— start Data supplied —

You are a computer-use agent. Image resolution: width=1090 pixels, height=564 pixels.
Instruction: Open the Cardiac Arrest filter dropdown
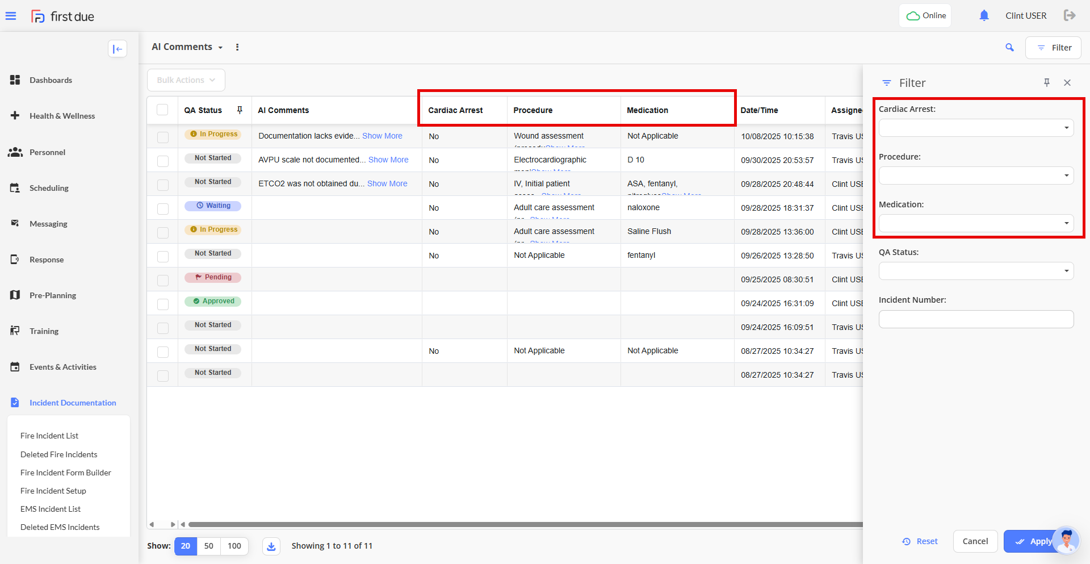point(976,128)
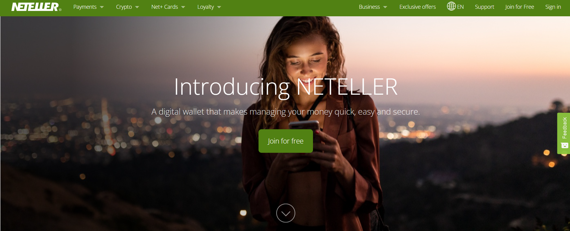Click the globe language icon
The image size is (570, 231).
451,6
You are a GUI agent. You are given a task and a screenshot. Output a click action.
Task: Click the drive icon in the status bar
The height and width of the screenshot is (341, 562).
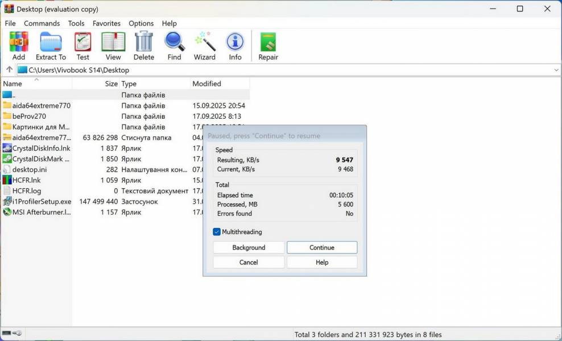tap(7, 332)
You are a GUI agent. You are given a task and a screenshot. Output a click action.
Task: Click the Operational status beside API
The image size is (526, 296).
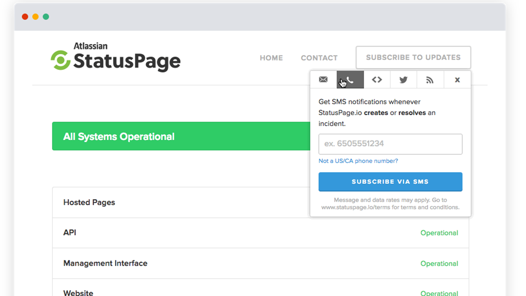[x=439, y=233]
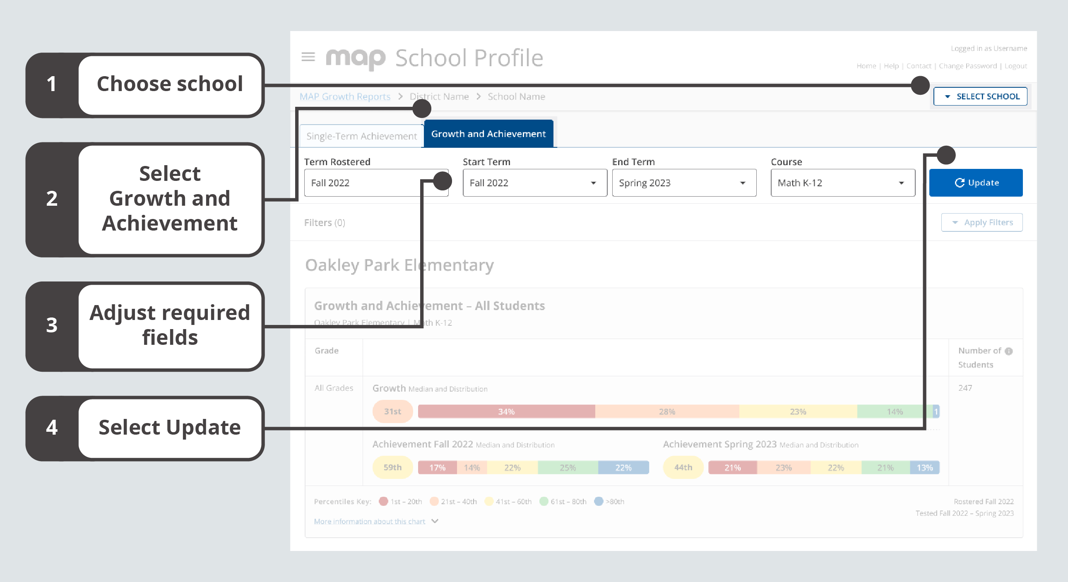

— end Data supplied —

### Task instructions
Convert every line of the items above into a JSON list of strings, one string per line, with blank lines skipped and the pictures left out.

### Full answer
[
  "You are a computer-use agent. Image resolution: width=1090 pixels, height=564 pixels.",
  "Instruction: Open the Cardiac Arrest filter dropdown",
  "point(976,128)",
  "Click the globe language icon",
  "The image size is (570, 231).",
  "451,6",
  "You are a GUI agent. You are given a task and a screenshot. Output a click action.",
  "Task: Click the drive icon in the status bar",
  "The height and width of the screenshot is (341, 562).",
  "tap(7, 332)",
  "You are a GUI agent. You are given a task and a screenshot. Output a click action.",
  "Task: Click the Operational status beside API",
  "The image size is (526, 296).",
  "[x=439, y=233]"
]